The researchers found that 36.2 percent of participants were antecedent statin users. In a propensity score-matched cohort of 1,296 patients (648 statin users and 648 nonusers), statin use was associated with significantly lower odds of the primary end point of in-hospital mortality within 30 days (odds ratio, 0.47), with the primary end point occurring in 14.8 and 26.5 percent of patients receiving statins and those not receiving statins, respectively. The secondary endpoint of invasive mechanical ventilation at 30 days occurred in 18.6 and 21.9 percent of patients receiving statins and those not receiving statins, respectively (odds ratio, 0.76).

Statins may be helpful for diabetic patients with COVID-19

In hospitalized COVID-19 patients with diabetes, statin use was associated with reduced in‐hospital mortality. If confirmed, these study findings may highlight the importance of administering statins to patients with diabetes and COVID-19.
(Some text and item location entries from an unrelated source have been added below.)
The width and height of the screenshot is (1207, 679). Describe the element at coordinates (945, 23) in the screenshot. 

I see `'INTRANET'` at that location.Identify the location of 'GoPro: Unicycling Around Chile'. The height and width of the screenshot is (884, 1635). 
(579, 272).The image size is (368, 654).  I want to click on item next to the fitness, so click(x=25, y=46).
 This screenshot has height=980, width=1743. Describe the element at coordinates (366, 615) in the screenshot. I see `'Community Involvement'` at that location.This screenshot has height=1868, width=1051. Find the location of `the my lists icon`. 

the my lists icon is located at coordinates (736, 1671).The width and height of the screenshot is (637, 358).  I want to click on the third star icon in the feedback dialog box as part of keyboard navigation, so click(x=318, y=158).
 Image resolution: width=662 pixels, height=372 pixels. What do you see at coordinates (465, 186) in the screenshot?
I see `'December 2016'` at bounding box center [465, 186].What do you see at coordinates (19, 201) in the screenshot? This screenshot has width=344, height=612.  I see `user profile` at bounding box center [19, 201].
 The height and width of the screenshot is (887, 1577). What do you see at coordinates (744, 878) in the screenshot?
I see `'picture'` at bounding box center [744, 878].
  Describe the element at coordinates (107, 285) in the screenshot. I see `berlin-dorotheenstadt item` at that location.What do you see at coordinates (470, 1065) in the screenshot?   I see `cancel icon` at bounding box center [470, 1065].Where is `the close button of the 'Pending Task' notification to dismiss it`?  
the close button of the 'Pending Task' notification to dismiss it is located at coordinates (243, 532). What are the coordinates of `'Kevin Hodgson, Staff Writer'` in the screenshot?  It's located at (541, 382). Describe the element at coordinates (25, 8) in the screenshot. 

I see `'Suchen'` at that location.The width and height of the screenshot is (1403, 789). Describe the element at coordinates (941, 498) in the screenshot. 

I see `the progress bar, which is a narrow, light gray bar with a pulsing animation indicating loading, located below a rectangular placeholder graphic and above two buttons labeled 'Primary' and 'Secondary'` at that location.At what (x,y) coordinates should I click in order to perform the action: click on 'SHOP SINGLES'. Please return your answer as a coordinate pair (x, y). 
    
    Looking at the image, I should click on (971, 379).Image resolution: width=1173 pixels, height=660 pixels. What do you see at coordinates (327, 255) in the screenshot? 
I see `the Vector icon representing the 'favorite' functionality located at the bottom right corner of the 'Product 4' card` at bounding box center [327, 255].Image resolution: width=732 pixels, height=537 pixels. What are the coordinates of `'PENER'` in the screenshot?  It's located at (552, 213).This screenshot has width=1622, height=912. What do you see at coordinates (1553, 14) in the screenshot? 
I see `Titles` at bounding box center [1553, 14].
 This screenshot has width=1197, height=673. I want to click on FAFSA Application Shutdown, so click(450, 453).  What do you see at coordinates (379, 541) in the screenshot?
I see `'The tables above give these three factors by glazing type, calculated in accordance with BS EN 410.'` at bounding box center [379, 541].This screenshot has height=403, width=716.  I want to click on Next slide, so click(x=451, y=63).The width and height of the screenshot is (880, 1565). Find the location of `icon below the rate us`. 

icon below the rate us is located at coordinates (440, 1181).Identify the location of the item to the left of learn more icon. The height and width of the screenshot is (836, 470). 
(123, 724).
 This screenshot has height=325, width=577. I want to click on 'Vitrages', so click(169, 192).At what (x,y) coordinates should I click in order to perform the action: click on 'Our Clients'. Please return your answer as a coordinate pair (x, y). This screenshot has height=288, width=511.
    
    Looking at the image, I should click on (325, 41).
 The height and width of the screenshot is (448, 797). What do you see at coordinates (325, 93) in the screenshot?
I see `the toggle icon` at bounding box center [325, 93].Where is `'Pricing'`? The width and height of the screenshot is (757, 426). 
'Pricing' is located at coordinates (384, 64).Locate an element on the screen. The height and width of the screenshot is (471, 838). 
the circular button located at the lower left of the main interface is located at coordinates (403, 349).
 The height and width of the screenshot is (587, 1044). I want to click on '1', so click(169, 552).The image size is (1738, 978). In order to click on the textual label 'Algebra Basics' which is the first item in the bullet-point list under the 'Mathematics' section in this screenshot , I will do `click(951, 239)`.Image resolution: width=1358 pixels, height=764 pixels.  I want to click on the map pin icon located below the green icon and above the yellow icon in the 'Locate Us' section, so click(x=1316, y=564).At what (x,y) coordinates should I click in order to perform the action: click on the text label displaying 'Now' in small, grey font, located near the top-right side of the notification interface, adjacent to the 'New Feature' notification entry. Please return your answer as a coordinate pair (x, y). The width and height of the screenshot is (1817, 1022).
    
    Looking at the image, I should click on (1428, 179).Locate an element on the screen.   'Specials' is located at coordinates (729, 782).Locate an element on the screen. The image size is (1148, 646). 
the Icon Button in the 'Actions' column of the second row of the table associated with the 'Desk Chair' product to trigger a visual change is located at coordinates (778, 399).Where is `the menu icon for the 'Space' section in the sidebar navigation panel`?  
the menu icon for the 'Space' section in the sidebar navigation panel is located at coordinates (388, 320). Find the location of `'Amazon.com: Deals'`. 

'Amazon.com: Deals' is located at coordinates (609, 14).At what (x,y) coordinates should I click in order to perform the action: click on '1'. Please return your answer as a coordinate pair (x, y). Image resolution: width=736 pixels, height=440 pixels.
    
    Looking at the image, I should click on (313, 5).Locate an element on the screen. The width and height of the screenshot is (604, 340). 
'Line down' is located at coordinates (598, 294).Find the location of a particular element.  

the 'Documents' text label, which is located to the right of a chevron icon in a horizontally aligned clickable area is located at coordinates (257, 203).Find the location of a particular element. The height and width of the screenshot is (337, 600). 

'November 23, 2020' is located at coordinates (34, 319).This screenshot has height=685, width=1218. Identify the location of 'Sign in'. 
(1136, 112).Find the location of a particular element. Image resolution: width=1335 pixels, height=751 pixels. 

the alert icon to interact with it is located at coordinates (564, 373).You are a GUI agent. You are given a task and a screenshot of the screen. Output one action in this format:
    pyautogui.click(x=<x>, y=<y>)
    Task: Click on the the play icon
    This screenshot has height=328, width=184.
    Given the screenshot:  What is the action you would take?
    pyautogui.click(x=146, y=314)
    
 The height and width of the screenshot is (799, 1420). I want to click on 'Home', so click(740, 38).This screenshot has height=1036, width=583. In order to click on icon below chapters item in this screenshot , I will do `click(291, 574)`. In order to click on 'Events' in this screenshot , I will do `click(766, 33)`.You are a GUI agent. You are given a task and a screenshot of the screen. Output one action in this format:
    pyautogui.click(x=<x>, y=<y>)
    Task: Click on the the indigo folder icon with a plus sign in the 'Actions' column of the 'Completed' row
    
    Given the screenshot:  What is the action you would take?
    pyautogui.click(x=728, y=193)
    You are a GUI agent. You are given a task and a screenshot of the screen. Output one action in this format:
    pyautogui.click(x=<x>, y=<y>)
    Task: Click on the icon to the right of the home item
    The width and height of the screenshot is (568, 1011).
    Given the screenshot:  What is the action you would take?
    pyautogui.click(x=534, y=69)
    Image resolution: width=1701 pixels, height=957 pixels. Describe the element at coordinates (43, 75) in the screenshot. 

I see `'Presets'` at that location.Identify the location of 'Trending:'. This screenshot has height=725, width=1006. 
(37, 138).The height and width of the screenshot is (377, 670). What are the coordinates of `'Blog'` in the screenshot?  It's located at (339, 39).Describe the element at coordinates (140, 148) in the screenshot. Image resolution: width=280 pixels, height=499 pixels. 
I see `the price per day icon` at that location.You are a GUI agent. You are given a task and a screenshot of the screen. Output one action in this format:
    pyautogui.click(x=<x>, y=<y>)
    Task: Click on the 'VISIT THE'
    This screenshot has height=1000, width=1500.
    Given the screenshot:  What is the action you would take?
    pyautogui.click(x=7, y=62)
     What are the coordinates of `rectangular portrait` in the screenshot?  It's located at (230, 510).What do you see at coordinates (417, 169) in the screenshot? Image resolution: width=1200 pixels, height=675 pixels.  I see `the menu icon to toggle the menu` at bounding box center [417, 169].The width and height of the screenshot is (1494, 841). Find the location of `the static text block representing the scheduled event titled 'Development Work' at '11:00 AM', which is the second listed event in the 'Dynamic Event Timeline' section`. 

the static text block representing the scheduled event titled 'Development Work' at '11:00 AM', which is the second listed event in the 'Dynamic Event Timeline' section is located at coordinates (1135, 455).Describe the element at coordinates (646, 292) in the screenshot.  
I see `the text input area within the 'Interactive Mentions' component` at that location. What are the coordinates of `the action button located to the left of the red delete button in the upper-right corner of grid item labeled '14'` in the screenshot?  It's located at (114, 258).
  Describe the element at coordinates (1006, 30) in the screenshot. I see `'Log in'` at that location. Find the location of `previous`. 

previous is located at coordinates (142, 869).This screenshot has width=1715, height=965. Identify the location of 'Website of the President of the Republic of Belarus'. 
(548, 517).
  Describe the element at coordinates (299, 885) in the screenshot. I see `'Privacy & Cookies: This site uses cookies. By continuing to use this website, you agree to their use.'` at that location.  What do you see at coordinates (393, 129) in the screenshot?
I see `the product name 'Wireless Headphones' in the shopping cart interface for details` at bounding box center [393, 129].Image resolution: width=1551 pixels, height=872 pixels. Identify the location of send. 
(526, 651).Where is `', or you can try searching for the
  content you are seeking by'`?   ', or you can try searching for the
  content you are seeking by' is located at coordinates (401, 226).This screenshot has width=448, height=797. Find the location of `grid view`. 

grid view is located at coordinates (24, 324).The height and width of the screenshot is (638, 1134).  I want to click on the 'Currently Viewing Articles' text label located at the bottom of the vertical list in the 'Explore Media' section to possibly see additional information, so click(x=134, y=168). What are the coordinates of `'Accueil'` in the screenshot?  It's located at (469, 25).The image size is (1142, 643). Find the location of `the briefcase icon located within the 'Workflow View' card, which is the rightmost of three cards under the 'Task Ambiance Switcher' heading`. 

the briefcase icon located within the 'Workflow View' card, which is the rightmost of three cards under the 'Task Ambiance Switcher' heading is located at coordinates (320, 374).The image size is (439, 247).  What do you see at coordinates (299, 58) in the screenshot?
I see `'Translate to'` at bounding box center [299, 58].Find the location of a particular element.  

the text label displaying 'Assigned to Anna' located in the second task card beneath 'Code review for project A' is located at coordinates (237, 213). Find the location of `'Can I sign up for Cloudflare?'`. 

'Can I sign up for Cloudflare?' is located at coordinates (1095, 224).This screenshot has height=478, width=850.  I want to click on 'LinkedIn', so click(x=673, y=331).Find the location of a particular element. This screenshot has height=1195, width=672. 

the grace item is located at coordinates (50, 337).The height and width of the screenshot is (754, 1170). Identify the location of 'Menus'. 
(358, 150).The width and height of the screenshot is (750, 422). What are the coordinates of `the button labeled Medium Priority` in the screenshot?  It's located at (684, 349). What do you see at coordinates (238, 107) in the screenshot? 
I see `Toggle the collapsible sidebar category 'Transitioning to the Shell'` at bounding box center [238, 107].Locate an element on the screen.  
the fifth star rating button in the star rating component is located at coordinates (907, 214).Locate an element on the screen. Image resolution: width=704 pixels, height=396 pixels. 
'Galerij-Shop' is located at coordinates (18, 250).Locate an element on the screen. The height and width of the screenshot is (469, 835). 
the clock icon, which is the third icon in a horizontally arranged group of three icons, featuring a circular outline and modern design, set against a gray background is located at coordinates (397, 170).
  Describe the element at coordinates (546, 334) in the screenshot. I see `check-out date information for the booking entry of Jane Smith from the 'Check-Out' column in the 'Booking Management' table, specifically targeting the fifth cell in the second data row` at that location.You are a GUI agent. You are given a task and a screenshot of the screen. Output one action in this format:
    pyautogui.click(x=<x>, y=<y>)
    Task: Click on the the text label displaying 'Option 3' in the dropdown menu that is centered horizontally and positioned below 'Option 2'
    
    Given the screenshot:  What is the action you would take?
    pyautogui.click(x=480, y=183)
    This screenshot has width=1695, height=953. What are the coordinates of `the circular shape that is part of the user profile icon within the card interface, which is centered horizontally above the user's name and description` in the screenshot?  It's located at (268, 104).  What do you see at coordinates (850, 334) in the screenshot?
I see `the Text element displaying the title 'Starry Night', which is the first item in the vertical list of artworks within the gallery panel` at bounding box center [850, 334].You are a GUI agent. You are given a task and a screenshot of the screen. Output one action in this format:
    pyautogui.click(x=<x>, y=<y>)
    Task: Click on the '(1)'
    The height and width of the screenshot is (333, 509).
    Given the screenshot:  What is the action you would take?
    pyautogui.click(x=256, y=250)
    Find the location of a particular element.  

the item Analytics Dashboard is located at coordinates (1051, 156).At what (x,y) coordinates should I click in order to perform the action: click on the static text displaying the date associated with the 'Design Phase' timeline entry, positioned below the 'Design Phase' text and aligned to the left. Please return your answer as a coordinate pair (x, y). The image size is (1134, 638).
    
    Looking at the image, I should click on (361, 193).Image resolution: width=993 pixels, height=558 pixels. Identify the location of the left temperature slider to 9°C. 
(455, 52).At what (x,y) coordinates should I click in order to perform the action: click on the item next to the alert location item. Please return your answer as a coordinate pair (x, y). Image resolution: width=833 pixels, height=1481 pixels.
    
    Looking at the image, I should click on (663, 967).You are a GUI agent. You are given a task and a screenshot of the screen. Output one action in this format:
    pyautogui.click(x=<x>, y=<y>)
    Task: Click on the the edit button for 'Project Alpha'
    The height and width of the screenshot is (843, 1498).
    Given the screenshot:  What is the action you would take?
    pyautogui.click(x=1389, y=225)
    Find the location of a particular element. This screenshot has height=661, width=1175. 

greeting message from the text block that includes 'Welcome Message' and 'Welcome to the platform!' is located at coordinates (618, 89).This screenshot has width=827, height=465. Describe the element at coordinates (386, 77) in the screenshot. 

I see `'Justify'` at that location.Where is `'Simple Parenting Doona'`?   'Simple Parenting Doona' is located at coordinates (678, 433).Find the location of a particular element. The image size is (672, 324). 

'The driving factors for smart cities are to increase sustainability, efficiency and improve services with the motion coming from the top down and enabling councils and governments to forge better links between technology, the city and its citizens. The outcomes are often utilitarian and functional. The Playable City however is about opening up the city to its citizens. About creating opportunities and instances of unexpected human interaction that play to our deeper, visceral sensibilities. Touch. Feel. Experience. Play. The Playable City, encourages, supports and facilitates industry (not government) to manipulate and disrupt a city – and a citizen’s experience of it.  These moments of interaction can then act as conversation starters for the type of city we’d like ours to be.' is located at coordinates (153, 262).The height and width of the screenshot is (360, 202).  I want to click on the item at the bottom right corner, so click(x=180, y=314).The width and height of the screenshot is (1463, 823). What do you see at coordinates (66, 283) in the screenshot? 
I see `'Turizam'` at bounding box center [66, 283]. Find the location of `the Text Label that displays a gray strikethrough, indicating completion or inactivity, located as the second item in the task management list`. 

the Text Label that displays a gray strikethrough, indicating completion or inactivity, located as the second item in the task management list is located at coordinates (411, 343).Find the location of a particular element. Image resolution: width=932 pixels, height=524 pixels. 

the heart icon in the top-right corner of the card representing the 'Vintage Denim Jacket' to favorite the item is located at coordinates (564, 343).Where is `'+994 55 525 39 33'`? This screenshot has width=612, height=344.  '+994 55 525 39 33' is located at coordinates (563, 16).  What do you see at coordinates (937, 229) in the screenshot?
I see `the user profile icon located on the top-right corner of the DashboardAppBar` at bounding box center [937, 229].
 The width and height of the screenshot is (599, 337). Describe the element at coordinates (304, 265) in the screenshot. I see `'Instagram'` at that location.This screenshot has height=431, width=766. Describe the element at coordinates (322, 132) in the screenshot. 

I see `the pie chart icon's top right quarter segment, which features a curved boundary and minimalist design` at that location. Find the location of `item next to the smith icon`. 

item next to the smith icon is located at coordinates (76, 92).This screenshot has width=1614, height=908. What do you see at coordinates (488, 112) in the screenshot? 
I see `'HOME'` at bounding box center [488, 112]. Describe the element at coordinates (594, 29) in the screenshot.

This observational study included 4252 adult patients admitted to a single center in Bronx, New York from March 1, 2020 to May 2, 2020. Among non-diabetic patients, statin use did not significantly impact in-hospital mortality. Among diabetic patients on a statin, reduced cumulative in-hospital mortality was observed (24% vs 39%, P < .01). After propensity score matching and inverse probability treatment weighting, the risk of death during hospitalization was 12% lower for statin users than non-users.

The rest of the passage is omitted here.